The Federal Reserve has repeatedly highlighted the risks involved in cryptocurrencies, especially stablecoins. Now, one of its economists has released a joint research paper on regulating stablecoins and the issues associated with “privately produced monies” of this nature. The paper also makes a case for central bank digital currencies(CBDCs) as a risk mitigator to “reduce the costs of payment systems, and maintain monetary sovereignty.”
In a research paper published on July 17, economists Jeffrey Zhang(Federal Reserve Board of Governors) and Gary B. Gorton(Yale School of management) asserted that digital currencies like stablecoins are “not an effective medium of exchange because they are not always accepted at par and are subject to runs”. They believe that these assets have the same problems as banks i.e. “what exactly is the backing for their money ?” The authors then present a set of solutions or “policy choices” that can help contain the systemic risks emerging from these private assets.

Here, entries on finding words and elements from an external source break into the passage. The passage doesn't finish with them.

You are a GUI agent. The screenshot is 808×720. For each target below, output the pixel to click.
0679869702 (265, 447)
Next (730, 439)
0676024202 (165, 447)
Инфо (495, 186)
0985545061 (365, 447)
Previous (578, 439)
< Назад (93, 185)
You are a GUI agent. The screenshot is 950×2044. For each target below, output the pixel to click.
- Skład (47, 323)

The paper details the history of private money, starting from the Free Banking Era in the United States, which began in 1837. Following this, the authors underscore the two options available for regulating stablecoins: convert stablecoins into public money or introduce a CBDC to tax stablecoins out of existence.

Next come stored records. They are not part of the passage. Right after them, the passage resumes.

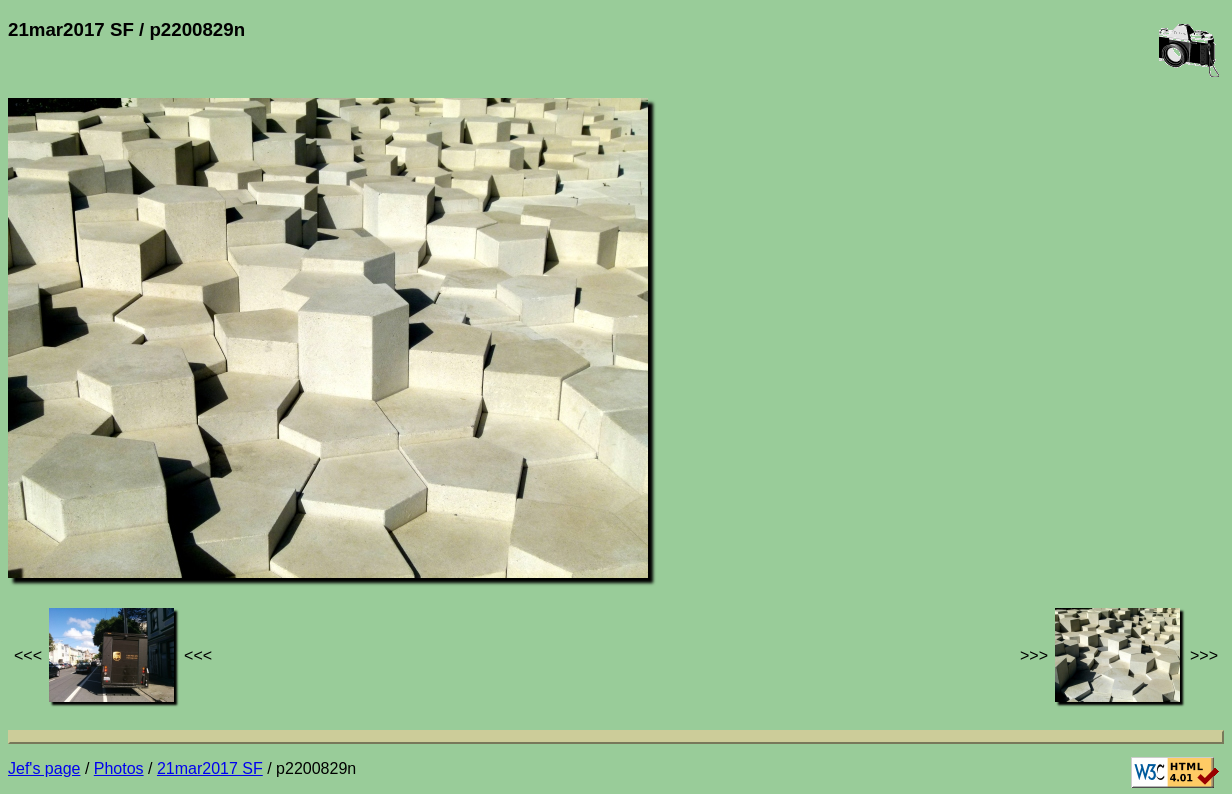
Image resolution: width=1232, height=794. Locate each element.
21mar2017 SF (210, 768)
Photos (119, 768)
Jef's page (44, 768)
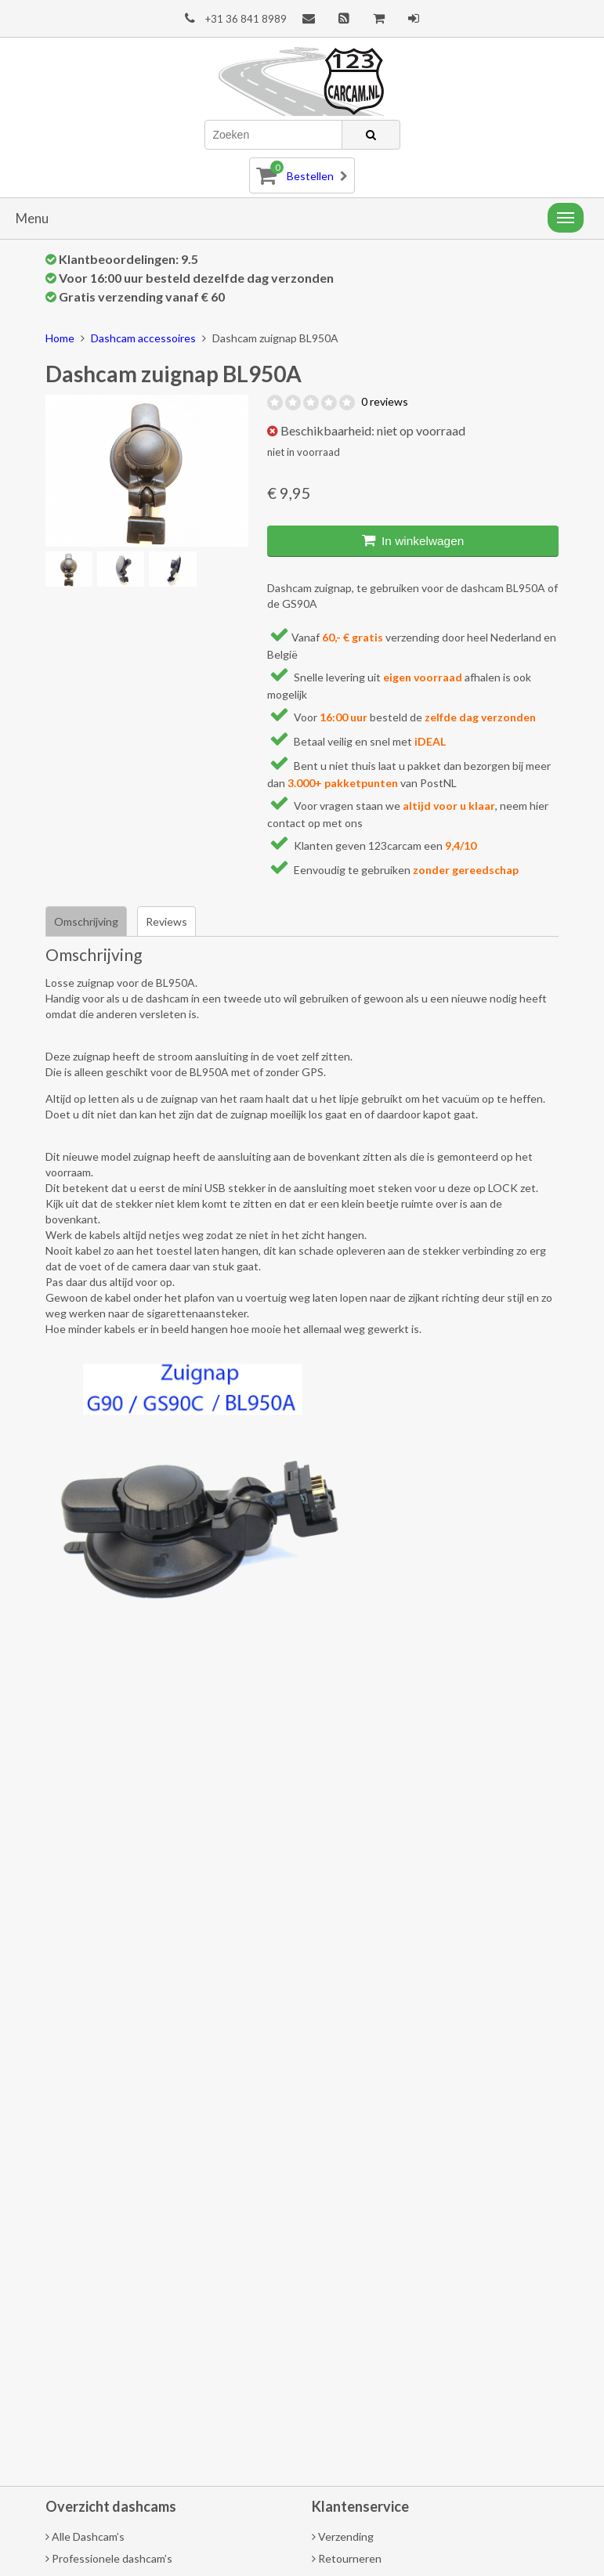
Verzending (343, 2536)
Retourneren (347, 2558)
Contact (308, 18)
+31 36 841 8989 (236, 18)
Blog (343, 18)
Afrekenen (379, 18)
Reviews (166, 921)
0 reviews (384, 401)
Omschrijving (86, 921)
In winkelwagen (413, 540)
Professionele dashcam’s (108, 2558)
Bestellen (302, 173)
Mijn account (413, 18)
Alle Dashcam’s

To transform stablecoins into public money, the paper proposes two approaches. The first involves getting FDIC-insured banks to issue stablecoins, whereas the second outlines a scenario where these assets are backed one-for-one by central bank reserves or treasuries.
The latest research on stablecoins has gained attention on Twitter, with Avanti Financial Group founder Caitlin Long pointing out the connection between the timing of the publication and an upcoming meet on stablecoins headed by Treasury Secretary Janet Yellen.
On July 19, Yellen will convene the President’s Working Group on Financial Markets(PWG) to discuss stablecoins at length. The group includes several regulators who will participate in discussions on the “potential benefits of stablecoins while mitigating risks they could pose to users, markets, or the financial system.”
Lately, stablecoins have come under heightened scrutiny of the Federal Reserve, with Fed Chair Jerome Powell demanding tougher regulations for assets like Tether. In a recent statement, Powell commented that the assets are "growing incredibly fast, but without appropriate regulation."The Fed has also maintained that cryptocurrencies would not be integrated into mainstream payments anytime soon.